Altho this is not the question you asked you said you want to ask your abuser "why me" and "was it my fault".
Unless your abuser has undergone some form of damascene conversion, they are likely to tell you it was your fault and there was something you did that encouraged them. This will be lies and a world of pain awaits you.
Your dealing with this does not depend on them; it depends on you. It is very unlikely they will accept responsibility for their behaviour. Abusers rarely do.
My advice is to seek counselling as PP has suggested.
But if you must find them a private detective could probably do it quite quickly on a desk top search.
agree with Barmaid, you're unlikely to get the answers you want from an abuser; but even I can tell you: it wasn't your fault.

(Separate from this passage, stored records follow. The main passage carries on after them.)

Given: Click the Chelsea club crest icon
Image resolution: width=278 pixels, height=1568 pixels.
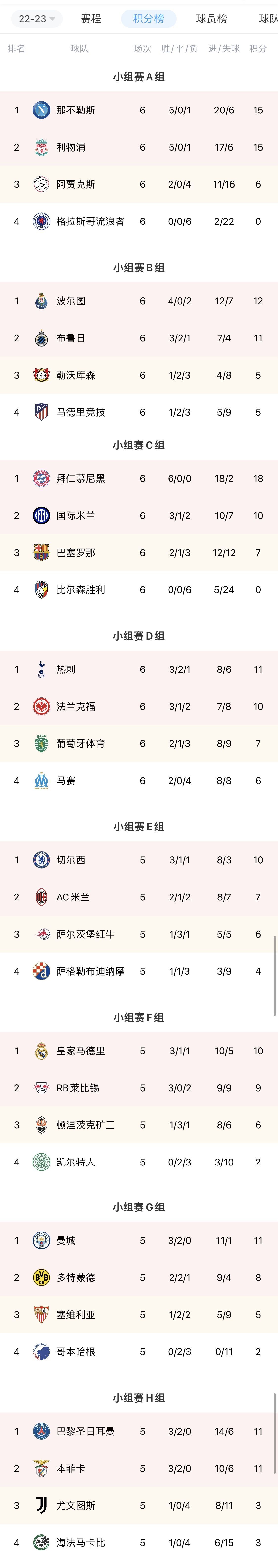Looking at the screenshot, I should 41,860.
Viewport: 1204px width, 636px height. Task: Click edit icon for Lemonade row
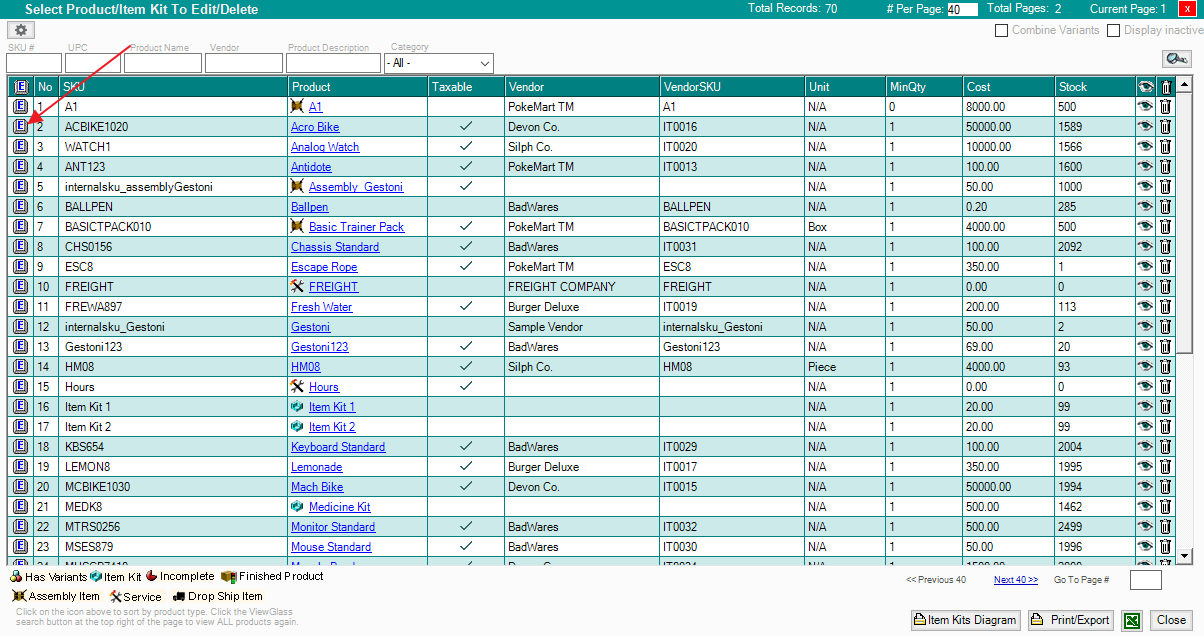(20, 467)
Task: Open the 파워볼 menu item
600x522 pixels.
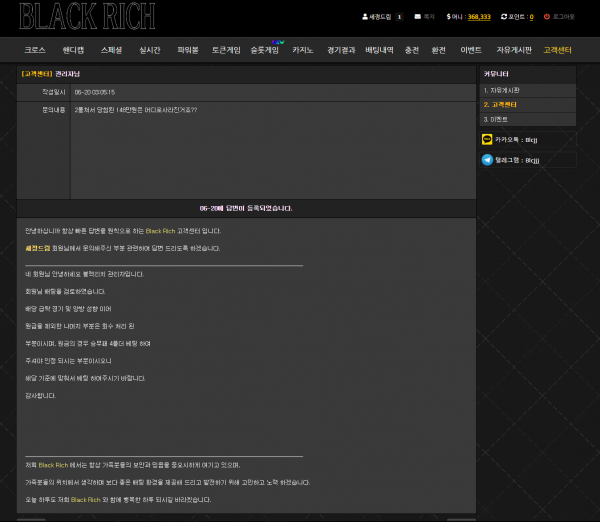Action: [188, 49]
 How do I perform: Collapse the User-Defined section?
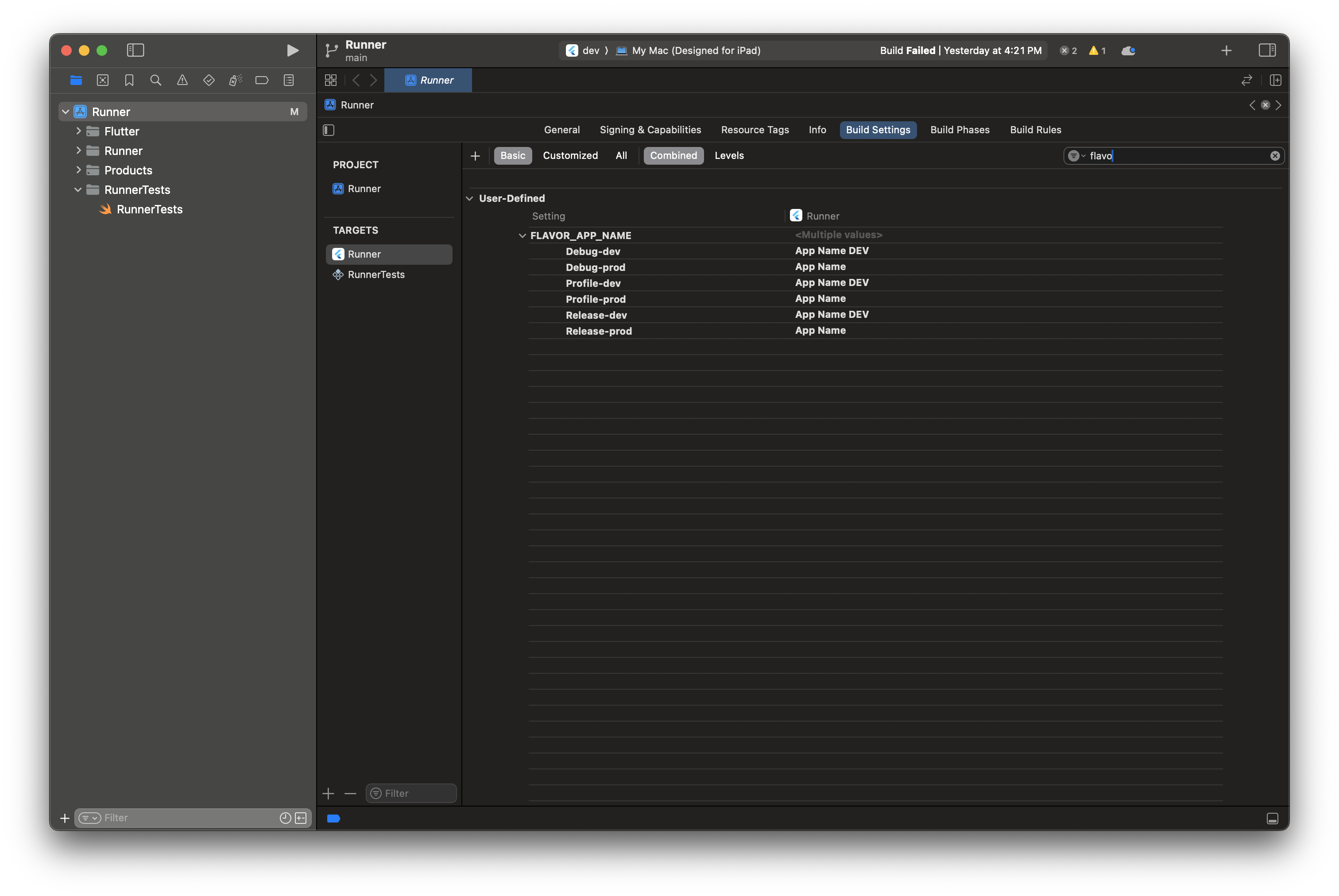coord(469,198)
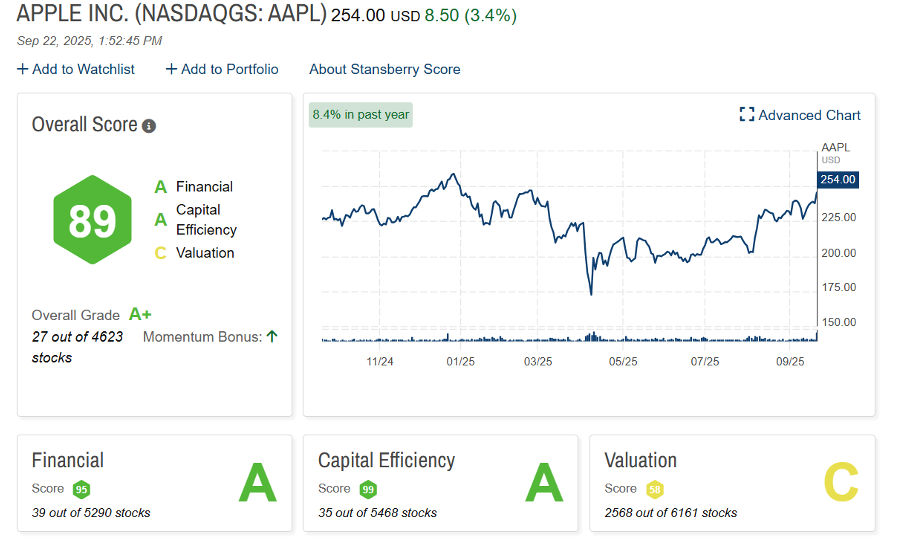Click the Overall Score info icon
The image size is (900, 556).
pyautogui.click(x=149, y=126)
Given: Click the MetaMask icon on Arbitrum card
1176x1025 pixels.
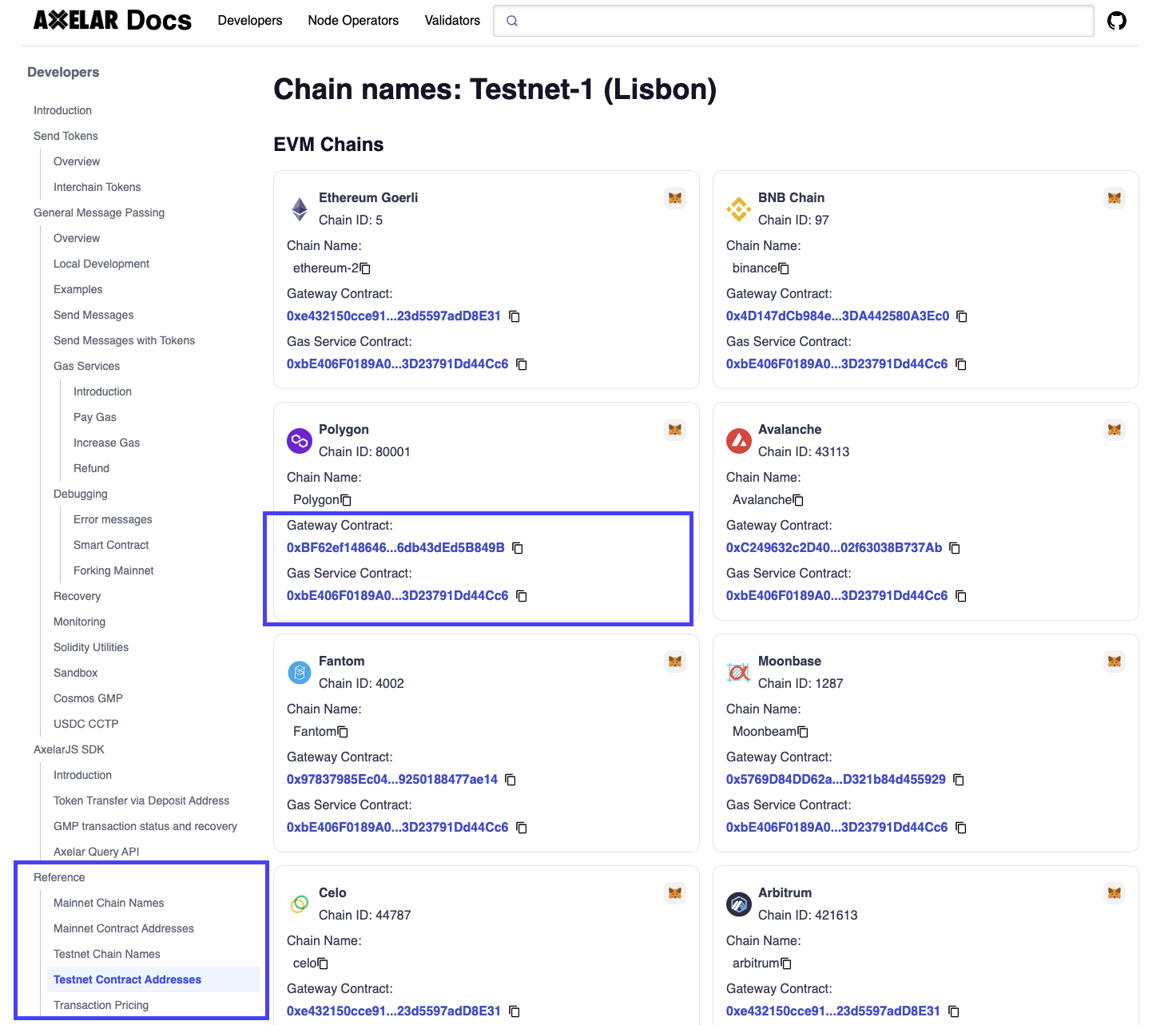Looking at the screenshot, I should (1115, 893).
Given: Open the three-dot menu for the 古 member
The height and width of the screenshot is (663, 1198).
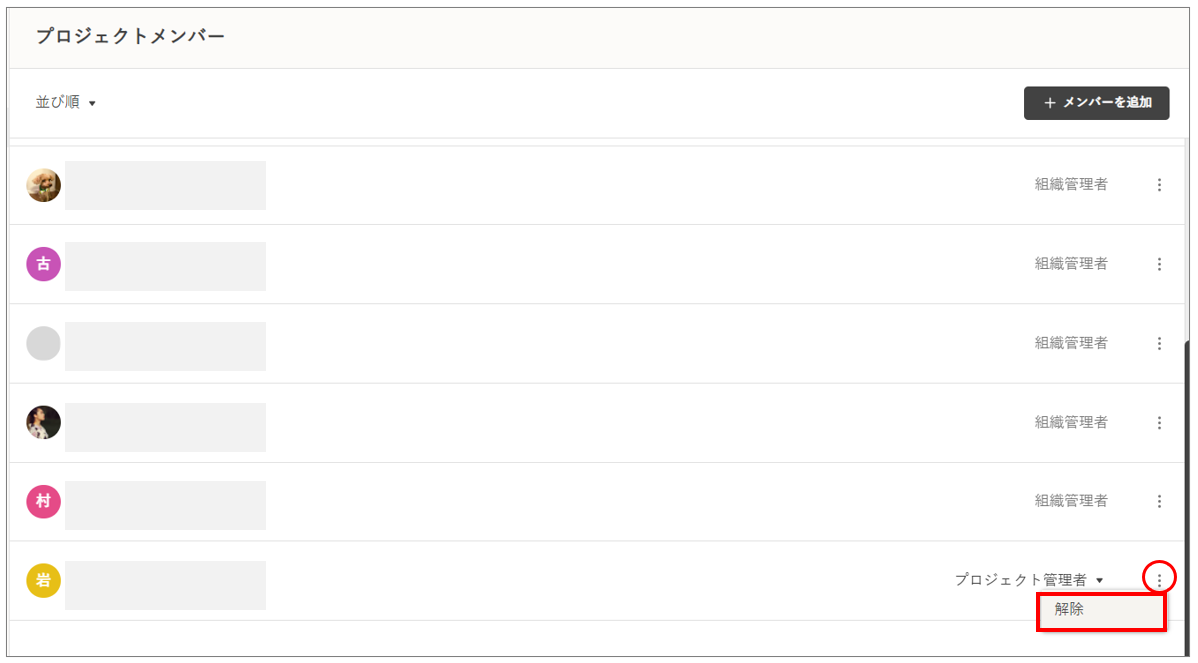Looking at the screenshot, I should pyautogui.click(x=1159, y=264).
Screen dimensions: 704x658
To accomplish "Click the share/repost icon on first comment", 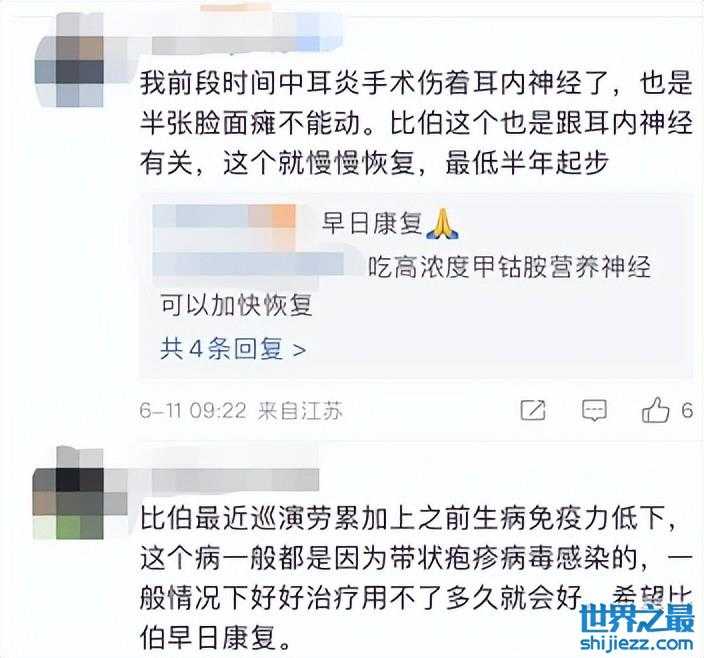I will click(x=533, y=410).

A 14yo who's abused is not at fault. And worst-case scenario it will bring a lot of seriously bad memories back to the surface.
Better spend your money on your own well-being.
when we discussed it, none of us thought it was our fault and we concluded mostly that we were around at the wrong time. one or two were groomed so presumably the fella fancied them.
and I agree with the above: memories of 50 y may bear little relation to what happened /what people were thinking
and HE of course will hae uppermost: oo-er if I say the wrong thing I will end my days in the slammer....
Look at the post office ( horizon ) amnesia all over the place!
were they the same age range as you, or an adult?
if same age you will surely be blamed, told you lead them on, even told they feel you abused them.
It may be that they were young & now regret it massively & are horrified they did it.
regardless, you will not get any proper 'answers' because there are none - people do *** things, & a child is not to blame.
There is also the issue that they most likely wont take kindly to you contacting them - they may have a LOT to lose by you bringing this up, & you - & your family - may end up in serious danger if they get scared you may expose them or blackmail them or something.
They may also be a dangerous person in general.
I guess it depends what actually happened, & on details.
A single awkward spur of the moment encounter, i dont youll get many answers.
But a prolonged period of manipulation etc, then maybe, but not ones that will help you.